À cela s'est ajoutée l'intrigue, écrite conjointement par Louis Bélanger et Alexis Martin, celle de Jacques (incarné par Alexis Martin), acteur de théâtre, accro aux loteries vidéo et dans lesquelles il dépense son salaire. Voulant échapper à Patenaude (Luc Picard), un shylock à qui il doit une importante somme d'argent, Jacques prend la fuite et se retrouve, en plein hiver et en pleine campagne. Simon (Gilles Renaud) l'accueille chez lui et lui propose un marché. Jacques aidera le vieil homme malade à entretenir ses plans de marijuana en échange de quoi, sa présence sera tenue secrète. Or, bien vite, Francesca (Emmanuelle Lussier-Martinez), une employée d'Hydro-Nord découvre la plantation illégale de Simon et se retrouve, elle aussi, à devoir mettre la main à la pâte.

Le sujet de l'économie parallèle - ici, la culture du pot par des fermiers en région - a été le point de départ de la démarche d'écriture presque symbiotique des deux compères (qui ont écrit Route 132 ensemble). «Ce qui s'est greffé, de manière anecdotique, a été l'observation des activités économiques parallèles en région. Toutes les semaines, il y a au moins deux entrefilets sur des saisies de pot. Personne n'en parle au cinéma, donc nous nous sommes dit que ce serait drôle», ont indiqué Louis Bélanger et Alexis Martin.
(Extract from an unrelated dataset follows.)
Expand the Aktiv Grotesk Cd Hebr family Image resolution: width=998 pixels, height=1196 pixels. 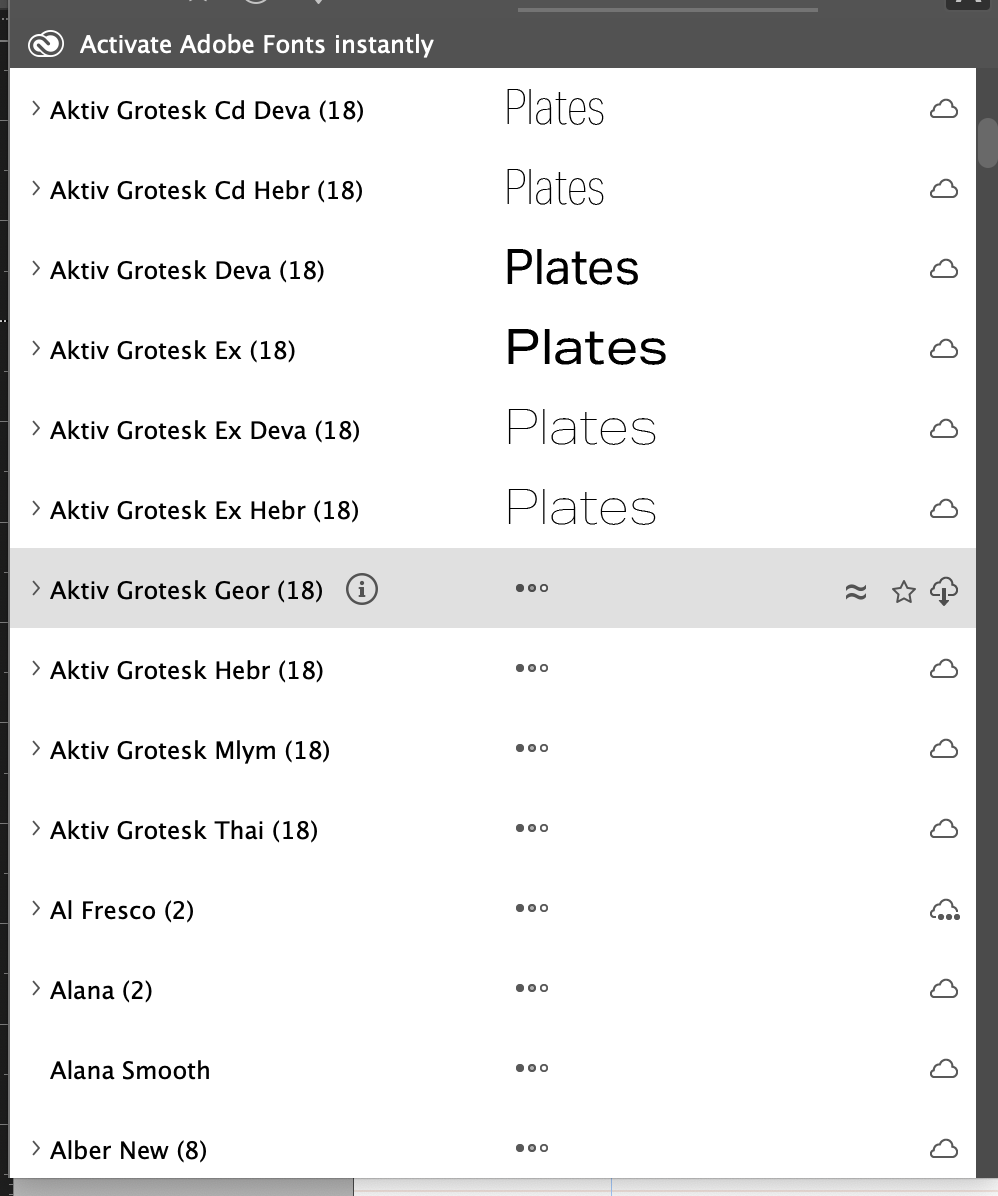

Par ailleurs, les deux hommes souhaitaient élargir le champ de leur travail à quatre mains, «de manière moins dramatique que nos collaborations précédentes. Les gens nous disent souvent que nous sommes des gars rigolos, et nous voulions faire une comédie de mœurs. C'est le prétexte pour présenter trois personnages qui ne se rencontreraient pas normalement», ont-ils souligné de concert.